:: Required work ::
Filter the records for "computer" and keep each line that has it.

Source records
┏━━
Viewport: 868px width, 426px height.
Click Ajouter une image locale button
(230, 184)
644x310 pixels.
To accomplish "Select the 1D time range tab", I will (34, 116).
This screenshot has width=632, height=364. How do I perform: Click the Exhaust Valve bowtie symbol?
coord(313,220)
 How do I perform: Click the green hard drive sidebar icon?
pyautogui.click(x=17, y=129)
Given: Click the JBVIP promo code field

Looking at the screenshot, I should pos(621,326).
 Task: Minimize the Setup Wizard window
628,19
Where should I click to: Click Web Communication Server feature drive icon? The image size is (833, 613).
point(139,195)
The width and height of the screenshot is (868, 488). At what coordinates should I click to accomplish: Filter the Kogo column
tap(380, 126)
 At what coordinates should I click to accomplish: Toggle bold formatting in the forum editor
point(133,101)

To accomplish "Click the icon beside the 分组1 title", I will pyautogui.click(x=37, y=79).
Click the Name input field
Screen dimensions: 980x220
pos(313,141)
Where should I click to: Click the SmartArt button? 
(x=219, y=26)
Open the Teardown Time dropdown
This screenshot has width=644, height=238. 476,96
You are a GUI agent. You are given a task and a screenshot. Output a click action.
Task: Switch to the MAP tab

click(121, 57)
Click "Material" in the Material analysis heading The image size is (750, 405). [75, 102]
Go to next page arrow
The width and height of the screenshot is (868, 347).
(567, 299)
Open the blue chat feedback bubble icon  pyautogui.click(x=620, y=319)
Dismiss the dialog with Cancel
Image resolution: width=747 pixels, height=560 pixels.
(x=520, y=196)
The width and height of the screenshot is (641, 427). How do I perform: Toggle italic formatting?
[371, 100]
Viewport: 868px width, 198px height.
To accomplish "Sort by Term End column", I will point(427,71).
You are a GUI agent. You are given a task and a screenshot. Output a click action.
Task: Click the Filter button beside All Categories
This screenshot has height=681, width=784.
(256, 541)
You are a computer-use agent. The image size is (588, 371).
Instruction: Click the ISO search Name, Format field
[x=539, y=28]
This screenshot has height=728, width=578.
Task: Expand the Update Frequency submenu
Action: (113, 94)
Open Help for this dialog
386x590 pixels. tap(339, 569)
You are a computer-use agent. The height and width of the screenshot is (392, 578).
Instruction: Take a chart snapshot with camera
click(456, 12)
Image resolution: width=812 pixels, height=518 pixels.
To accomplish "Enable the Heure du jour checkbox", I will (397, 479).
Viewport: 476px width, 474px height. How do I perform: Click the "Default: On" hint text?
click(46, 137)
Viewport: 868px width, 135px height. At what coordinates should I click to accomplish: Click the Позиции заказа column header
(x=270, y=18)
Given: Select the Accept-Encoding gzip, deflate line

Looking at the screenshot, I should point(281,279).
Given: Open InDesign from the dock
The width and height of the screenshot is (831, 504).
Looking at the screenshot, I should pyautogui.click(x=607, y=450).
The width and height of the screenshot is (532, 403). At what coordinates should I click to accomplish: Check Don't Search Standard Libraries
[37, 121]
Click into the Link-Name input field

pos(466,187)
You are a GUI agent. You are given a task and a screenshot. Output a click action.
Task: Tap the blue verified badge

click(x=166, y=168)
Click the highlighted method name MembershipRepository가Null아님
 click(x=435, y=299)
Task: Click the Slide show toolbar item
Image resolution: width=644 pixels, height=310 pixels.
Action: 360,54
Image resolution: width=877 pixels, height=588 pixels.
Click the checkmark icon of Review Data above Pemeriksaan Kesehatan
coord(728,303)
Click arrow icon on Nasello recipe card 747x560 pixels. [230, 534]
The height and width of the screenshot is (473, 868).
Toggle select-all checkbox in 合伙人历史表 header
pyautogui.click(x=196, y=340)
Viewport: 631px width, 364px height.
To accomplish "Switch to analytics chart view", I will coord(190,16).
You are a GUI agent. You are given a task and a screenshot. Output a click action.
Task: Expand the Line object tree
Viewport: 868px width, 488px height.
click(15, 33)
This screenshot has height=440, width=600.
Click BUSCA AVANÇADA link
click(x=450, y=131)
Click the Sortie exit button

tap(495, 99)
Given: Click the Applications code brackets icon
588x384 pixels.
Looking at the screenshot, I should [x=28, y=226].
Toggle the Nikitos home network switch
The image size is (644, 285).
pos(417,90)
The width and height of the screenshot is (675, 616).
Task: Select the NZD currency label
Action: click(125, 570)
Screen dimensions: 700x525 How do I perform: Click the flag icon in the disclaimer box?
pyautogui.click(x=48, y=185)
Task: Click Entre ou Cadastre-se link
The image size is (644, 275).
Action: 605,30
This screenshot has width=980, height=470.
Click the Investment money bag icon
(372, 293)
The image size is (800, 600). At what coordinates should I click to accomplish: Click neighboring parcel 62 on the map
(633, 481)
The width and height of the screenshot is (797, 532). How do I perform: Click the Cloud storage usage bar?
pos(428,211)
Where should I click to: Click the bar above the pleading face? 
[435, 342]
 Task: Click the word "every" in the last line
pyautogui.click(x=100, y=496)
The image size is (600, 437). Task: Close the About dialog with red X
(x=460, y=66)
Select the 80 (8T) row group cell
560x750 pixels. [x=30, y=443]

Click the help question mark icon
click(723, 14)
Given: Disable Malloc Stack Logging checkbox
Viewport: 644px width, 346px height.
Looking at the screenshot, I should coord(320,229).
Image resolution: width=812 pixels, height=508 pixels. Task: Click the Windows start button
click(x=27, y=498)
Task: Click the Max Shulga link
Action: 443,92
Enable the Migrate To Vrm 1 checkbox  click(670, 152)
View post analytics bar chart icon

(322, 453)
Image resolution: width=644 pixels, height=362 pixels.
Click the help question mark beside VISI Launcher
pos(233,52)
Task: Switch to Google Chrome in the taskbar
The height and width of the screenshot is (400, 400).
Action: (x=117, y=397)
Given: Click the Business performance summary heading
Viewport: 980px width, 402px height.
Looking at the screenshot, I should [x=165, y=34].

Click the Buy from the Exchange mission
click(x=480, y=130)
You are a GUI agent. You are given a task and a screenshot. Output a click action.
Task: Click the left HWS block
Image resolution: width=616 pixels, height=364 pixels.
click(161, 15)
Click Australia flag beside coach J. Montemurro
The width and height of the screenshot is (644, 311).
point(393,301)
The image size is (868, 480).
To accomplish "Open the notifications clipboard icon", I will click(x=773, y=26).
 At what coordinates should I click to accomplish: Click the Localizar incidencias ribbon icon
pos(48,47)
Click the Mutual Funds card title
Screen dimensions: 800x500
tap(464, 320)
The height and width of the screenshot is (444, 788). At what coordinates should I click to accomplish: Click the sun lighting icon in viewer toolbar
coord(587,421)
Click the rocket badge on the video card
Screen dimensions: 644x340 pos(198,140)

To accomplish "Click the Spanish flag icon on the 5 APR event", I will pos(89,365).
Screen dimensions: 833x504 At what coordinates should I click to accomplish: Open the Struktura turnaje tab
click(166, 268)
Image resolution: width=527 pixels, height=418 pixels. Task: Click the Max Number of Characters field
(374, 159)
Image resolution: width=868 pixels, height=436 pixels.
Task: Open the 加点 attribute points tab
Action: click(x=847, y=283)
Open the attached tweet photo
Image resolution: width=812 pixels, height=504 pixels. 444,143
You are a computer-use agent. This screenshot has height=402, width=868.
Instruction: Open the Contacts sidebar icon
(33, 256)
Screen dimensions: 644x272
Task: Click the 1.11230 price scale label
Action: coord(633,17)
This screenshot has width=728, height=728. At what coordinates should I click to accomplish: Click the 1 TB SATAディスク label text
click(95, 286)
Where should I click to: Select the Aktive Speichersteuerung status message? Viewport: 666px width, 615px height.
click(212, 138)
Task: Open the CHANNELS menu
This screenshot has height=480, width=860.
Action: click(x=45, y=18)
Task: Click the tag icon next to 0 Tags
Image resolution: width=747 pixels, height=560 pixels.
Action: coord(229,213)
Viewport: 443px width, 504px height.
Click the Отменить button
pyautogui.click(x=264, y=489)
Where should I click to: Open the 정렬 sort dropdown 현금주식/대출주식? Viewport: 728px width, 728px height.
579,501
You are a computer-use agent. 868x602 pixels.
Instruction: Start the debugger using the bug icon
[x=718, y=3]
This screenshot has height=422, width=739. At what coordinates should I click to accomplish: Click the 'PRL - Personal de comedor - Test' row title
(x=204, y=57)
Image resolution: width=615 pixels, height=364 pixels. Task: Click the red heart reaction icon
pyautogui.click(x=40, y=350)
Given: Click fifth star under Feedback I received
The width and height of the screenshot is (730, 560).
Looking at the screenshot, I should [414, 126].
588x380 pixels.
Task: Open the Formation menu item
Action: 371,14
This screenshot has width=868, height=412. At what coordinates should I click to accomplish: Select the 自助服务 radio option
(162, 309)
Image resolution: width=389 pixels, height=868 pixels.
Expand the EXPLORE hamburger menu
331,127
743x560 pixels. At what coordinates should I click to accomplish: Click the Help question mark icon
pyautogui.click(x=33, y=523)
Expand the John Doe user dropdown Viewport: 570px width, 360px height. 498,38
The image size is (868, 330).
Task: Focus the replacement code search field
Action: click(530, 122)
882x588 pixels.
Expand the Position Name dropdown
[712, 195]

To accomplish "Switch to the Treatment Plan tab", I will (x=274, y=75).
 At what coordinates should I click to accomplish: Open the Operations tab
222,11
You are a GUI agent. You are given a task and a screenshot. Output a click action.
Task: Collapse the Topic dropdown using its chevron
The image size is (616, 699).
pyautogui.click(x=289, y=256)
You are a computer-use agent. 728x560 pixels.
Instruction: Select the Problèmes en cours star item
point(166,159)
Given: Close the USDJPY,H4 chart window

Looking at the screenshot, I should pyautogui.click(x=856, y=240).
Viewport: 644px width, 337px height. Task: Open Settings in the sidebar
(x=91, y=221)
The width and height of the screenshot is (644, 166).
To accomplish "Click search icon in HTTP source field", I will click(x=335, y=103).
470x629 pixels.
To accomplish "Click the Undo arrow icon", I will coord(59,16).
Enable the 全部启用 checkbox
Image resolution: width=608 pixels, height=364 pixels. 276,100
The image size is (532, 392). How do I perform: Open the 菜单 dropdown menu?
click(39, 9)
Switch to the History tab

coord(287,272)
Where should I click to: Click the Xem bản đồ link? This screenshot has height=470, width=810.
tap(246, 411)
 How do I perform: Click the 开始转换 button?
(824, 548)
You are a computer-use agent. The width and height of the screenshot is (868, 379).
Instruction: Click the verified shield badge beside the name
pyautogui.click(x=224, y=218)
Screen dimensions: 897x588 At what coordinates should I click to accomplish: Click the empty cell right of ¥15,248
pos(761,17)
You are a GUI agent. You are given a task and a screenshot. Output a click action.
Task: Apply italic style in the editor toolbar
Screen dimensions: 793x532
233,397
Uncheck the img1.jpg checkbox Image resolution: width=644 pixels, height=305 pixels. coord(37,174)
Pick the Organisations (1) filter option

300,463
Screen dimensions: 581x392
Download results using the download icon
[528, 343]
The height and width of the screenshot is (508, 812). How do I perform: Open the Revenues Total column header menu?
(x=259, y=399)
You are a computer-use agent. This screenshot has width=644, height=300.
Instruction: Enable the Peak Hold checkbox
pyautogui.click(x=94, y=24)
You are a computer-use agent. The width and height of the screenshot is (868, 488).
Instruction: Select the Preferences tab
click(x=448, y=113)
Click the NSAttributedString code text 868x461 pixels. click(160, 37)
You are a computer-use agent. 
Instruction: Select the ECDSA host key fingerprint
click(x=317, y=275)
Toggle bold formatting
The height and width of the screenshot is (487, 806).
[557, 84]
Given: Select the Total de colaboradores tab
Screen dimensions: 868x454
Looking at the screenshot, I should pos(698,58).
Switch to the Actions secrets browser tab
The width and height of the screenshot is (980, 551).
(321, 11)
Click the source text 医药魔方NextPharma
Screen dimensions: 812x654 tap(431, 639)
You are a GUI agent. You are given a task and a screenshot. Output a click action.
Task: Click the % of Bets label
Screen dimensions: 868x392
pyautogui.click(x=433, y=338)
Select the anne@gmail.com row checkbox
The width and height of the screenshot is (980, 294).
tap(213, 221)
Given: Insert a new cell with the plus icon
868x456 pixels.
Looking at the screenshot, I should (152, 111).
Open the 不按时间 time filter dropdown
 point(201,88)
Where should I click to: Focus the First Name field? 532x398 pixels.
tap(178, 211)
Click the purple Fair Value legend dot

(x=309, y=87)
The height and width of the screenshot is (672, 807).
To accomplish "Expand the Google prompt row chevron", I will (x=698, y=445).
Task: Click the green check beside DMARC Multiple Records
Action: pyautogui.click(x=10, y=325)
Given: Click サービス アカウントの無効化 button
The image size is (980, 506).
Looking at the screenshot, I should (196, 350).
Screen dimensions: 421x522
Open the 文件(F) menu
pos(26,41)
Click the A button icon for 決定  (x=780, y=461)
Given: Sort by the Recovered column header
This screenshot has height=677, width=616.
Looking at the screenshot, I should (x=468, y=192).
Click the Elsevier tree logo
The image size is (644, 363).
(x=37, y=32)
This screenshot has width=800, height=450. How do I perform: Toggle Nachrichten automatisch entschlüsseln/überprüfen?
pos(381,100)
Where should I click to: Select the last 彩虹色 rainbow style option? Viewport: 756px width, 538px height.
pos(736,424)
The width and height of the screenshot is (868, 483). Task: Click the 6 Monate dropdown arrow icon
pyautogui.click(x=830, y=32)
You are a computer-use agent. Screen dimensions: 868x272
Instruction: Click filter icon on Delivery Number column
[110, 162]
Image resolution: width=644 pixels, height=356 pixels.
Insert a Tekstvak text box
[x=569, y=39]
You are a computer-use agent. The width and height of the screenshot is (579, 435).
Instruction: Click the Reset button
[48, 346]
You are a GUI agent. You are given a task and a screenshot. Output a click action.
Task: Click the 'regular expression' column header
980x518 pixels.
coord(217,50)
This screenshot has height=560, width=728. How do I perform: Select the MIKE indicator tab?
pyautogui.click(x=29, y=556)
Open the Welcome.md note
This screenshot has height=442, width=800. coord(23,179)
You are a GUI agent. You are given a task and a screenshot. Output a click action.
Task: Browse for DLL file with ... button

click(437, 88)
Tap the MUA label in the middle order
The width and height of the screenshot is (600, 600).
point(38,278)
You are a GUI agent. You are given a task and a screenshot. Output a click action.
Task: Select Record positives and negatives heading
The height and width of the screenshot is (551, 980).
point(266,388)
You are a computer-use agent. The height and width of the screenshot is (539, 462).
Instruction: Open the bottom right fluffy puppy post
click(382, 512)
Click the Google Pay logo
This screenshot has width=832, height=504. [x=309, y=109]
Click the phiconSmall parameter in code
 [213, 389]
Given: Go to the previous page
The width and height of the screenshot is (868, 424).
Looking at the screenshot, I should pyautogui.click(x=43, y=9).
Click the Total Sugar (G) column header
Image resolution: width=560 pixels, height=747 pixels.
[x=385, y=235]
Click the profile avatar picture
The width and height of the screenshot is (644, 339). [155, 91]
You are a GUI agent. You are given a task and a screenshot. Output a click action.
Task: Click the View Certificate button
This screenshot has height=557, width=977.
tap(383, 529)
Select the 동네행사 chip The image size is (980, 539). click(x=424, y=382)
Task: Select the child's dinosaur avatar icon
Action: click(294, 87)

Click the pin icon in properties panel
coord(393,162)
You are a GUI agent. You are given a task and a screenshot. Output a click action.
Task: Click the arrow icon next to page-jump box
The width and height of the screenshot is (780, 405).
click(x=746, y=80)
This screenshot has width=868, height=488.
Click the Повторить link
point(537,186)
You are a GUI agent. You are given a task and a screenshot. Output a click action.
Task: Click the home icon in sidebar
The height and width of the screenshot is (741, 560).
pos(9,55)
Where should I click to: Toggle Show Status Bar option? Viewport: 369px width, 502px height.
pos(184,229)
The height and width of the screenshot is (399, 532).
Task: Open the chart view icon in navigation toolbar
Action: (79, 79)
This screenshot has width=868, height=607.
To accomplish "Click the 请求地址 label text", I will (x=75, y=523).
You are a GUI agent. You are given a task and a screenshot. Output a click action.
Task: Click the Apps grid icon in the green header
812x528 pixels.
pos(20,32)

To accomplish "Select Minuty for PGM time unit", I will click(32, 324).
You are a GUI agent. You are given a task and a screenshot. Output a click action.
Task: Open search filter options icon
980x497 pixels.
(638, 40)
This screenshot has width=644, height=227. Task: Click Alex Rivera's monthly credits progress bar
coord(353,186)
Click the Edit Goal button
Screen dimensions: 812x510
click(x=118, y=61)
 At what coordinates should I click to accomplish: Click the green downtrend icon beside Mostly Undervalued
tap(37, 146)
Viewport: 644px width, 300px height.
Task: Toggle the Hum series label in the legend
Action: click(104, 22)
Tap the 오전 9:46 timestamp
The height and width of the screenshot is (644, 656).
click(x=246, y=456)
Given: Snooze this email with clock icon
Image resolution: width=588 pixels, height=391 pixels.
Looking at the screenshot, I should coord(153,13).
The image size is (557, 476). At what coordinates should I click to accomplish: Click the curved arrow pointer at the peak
┗━━
:: Result ::
You are a computer-use agent. The image size is (588, 371).
You are a computer-use agent. The height and width of the screenshot is (392, 578).
You are a computer-use agent. This screenshot has height=402, width=868.
You are a computer-use agent. 868x602 pixels.
You are a computer-use agent. 728x560 pixels.
You are a computer-use agent. The width and height of the screenshot is (868, 379).
You are a computer-use agent. This screenshot has width=644, height=300.
You are a computer-use agent. The width and height of the screenshot is (868, 488).
You are a computer-use agent. 
You are a computer-use agent. Screen dimensions: 868x272
You are a computer-use agent. The width and height of the screenshot is (579, 435).
You are a computer-use agent. The height and width of the screenshot is (539, 462).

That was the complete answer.